-- BEGIN EXTRACTED RECORDS --
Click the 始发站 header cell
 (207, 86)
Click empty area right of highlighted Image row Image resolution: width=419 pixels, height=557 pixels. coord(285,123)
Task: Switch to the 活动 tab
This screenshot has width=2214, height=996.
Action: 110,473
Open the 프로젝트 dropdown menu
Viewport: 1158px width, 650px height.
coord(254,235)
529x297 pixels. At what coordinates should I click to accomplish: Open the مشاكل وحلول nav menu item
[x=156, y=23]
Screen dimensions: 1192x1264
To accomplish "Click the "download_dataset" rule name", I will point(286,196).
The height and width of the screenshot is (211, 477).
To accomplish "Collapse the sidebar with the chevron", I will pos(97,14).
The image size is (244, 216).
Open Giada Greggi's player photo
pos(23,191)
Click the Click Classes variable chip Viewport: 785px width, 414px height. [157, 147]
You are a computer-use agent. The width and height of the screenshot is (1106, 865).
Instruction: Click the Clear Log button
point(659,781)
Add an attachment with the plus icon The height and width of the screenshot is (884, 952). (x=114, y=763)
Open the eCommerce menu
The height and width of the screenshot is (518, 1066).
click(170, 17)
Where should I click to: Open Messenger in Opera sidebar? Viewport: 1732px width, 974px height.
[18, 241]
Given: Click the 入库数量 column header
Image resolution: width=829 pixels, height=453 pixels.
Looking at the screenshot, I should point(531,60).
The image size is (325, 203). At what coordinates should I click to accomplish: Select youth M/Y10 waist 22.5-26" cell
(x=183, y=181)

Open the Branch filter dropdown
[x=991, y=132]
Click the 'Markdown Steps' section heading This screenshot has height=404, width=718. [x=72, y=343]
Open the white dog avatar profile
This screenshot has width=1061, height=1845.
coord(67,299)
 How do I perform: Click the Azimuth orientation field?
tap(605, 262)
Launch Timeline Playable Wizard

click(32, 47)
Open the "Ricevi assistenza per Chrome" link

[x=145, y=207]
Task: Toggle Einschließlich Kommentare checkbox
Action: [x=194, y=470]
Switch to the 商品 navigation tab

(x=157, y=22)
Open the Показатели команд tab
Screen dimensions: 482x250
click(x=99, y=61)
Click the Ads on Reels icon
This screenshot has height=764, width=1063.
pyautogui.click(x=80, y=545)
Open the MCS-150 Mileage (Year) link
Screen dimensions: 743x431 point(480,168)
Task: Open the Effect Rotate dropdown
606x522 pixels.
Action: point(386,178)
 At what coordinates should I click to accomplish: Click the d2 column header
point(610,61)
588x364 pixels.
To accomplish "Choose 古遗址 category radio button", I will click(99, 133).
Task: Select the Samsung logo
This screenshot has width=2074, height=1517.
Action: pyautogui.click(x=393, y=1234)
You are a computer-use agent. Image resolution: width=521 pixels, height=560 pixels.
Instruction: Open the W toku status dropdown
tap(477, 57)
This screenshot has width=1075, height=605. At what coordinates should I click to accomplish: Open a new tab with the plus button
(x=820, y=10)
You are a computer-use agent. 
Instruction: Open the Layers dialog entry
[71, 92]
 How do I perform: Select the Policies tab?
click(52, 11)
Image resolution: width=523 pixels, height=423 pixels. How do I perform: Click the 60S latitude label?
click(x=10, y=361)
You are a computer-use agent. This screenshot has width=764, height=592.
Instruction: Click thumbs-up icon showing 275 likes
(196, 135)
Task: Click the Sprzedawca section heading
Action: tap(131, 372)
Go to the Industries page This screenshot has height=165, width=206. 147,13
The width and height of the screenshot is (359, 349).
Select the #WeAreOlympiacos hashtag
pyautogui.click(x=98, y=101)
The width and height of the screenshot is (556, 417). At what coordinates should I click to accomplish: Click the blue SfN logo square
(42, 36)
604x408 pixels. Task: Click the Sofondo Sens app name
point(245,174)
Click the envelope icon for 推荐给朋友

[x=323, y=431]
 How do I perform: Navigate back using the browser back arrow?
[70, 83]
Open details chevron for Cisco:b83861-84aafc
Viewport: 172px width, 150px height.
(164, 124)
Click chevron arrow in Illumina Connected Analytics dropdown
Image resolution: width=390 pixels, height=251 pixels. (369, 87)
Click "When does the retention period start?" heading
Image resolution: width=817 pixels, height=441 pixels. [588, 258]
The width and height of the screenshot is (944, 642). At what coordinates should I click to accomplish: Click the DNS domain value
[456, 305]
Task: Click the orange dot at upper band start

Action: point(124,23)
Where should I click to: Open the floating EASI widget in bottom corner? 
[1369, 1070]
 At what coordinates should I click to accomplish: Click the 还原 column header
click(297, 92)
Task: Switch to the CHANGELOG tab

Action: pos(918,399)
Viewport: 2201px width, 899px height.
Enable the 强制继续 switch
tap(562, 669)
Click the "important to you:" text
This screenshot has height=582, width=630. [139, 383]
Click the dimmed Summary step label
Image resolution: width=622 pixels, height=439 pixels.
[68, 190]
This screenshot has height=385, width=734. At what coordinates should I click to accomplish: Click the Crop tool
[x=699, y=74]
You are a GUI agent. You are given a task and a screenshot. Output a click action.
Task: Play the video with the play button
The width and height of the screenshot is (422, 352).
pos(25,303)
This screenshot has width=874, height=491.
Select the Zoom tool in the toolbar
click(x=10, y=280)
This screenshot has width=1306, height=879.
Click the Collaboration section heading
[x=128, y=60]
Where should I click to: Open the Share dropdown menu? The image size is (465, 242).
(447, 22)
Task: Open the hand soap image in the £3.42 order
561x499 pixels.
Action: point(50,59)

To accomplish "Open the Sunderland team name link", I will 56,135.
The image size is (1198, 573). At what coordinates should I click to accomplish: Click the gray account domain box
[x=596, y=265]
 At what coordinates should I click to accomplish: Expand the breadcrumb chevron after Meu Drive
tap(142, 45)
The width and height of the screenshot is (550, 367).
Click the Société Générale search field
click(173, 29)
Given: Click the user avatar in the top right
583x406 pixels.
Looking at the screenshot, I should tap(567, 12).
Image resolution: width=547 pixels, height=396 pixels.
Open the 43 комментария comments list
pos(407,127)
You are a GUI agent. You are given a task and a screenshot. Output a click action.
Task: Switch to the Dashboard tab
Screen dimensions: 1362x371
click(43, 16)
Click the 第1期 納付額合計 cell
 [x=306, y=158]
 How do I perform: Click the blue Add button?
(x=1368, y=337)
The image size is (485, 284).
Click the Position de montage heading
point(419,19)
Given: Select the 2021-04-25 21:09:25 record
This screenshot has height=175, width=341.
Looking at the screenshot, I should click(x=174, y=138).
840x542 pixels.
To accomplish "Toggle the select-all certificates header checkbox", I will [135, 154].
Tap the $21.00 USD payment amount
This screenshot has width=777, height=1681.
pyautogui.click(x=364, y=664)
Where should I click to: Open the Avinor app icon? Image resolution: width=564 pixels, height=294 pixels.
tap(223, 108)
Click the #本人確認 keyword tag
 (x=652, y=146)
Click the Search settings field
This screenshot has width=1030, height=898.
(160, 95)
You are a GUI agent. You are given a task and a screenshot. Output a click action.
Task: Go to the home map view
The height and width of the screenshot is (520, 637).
-- END EXTRACTED RECORDS --
**TASK TO COMPLETE**
Reproduce every entry line from the one containing "Where should I click to: Open Messenger" down to the one containing "[x=991, y=132]", including both of those lines.

**EXERCISE OUTPUT**
Where should I click to: Open Messenger in Opera sidebar? Viewport: 1732px width, 974px height.
[18, 241]
Given: Click the 入库数量 column header
Image resolution: width=829 pixels, height=453 pixels.
Looking at the screenshot, I should point(531,60).
The image size is (325, 203). At what coordinates should I click to accomplish: Select youth M/Y10 waist 22.5-26" cell
(x=183, y=181)

Open the Branch filter dropdown
[x=991, y=132]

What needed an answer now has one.